Start the paperwork now, Vietnam won't bend its pet rules. You'll need an ISO-standard microchip, a rabies certificate given 30 days to 12 months before arrival, and a vet's health certificate issued within 10 days of travel. Add an import permit from Vietnam's Ministry of Agriculture and Rural Development (MARD) secured in advance. Some countries demand extra, blood titer tests for rabies antibodies. Transit-only flyers keeping pets in cargo dodge most red tape. But check with the airline anyway. MARD permits eat 4, 6 weeks; begin early or your dog stays home.

Extended Stays

Want to stay longer? You've got real options. The e-visa gives 90 days and you can re-apply after leaving and re-entering Vietnam. Working here? You'll need a business visa (DN) or work permit, no shortcuts. Investors can grab the DT visa if they're making qualifying investments. Volunteer or non-profit workers must get the right visa category before arrival. Here's the catch: Vietnam doesn't run a general long-stay tourist visa extension system. Overstay any visa type and you'll pay fines, typically USD 10, 25 per day, plus get a formal warning recorded against your passport. That warning can make future Vietnamese visas harder to obtain.
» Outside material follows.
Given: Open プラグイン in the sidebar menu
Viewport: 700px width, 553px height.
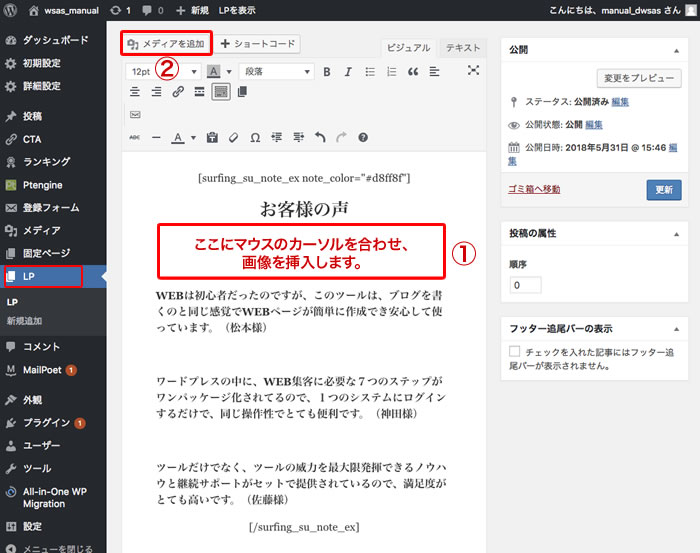Looking at the screenshot, I should [46, 422].
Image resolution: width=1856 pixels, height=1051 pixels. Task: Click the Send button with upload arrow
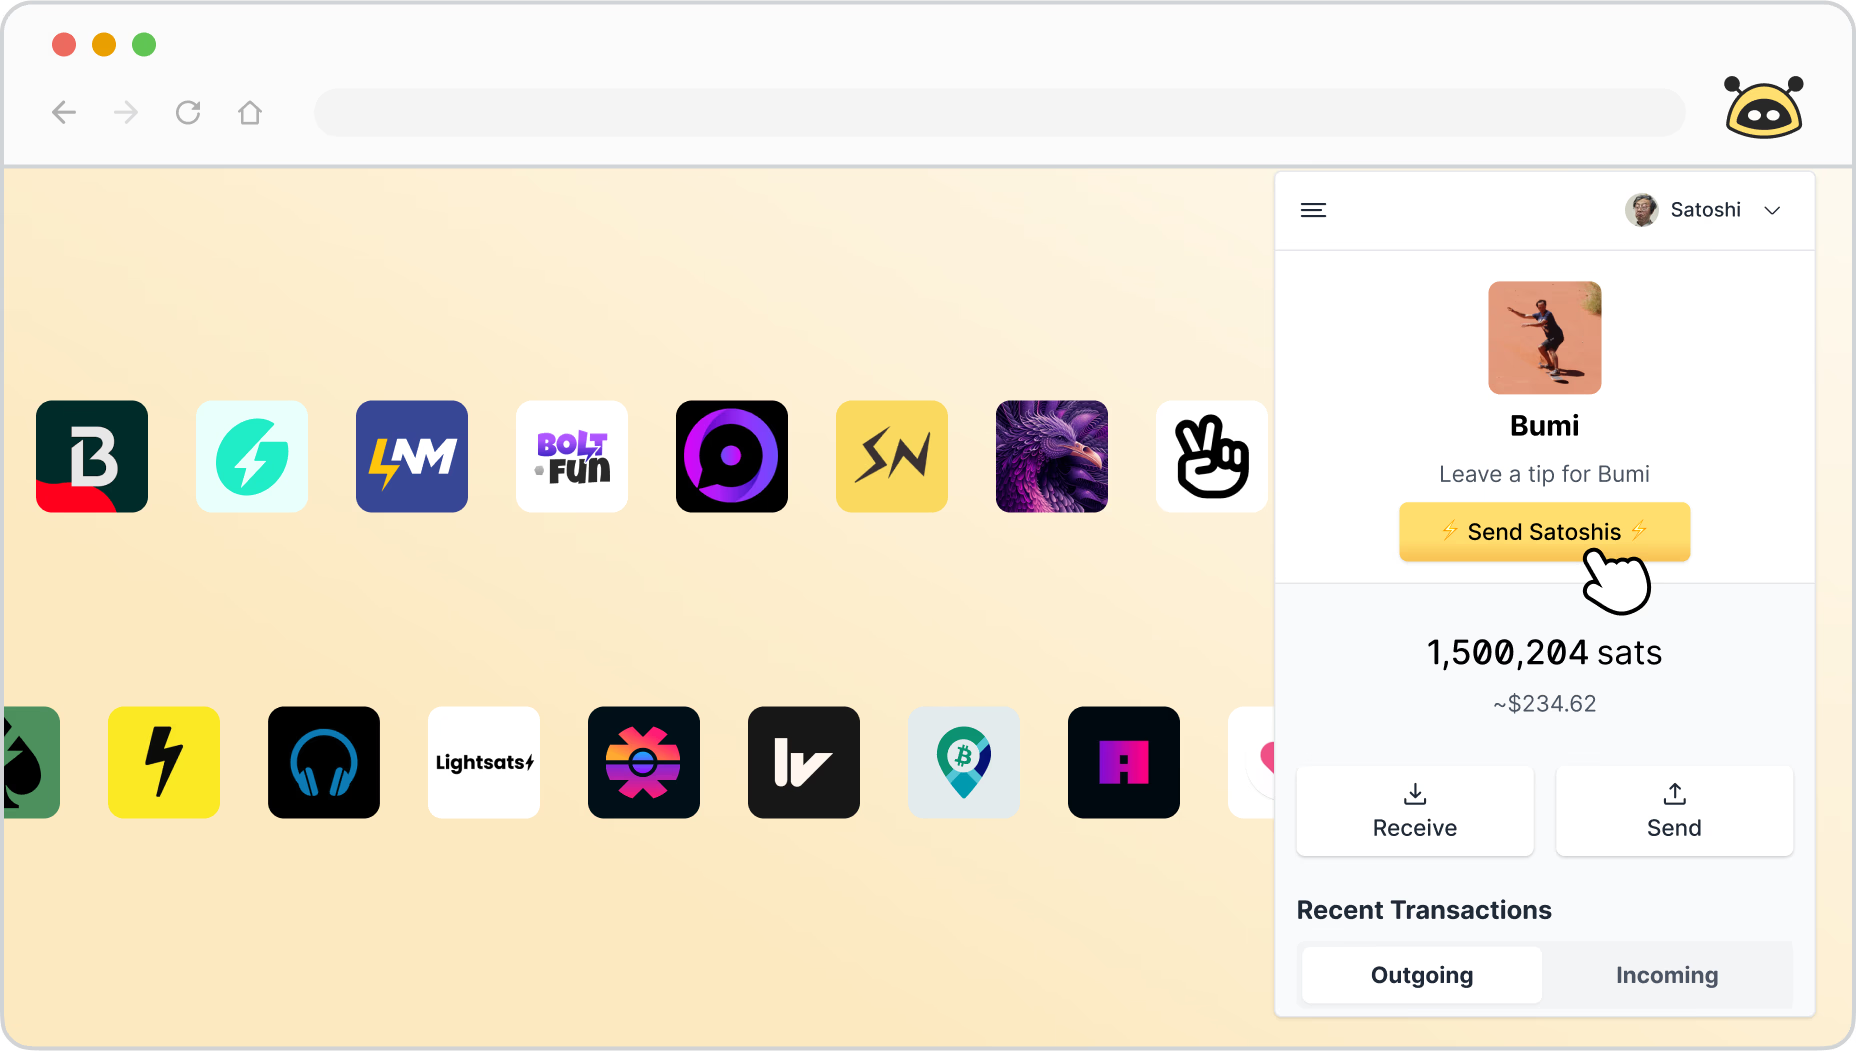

Border runs, leaving Vietnam briefly and re-entering, are technically permitted. Immigration officers still have discretion to limit repeated entries.

Travelers with Criminal Records

Vietnam won't run your record when you land. No routine checks. But serious criminal convictions, drug offenses, can stop you cold. Their drug laws are harsh. Narcotics convictions mean refusal or extra grilling at immigration. Got a record? Call the Vietnamese Embassy in your country before you book.

LGBTQ+ Travelers

Vietnam won't block you at the border for who you love. Same-sex relationships aren't criminalized, full stop. Ho Chi Minh City's LGBTQ+ scene shows up loud in District 1 and District 3, and most locals greet you with a nod. But here's the catch: Vietnam still doesn't recognize same-sex partnerships. A kiss on the street might draw stares outside the city center. Transgender travelers, check your passport photo matches your presentation before you reach immigration, or you'll sit in a side room while officers sort it out.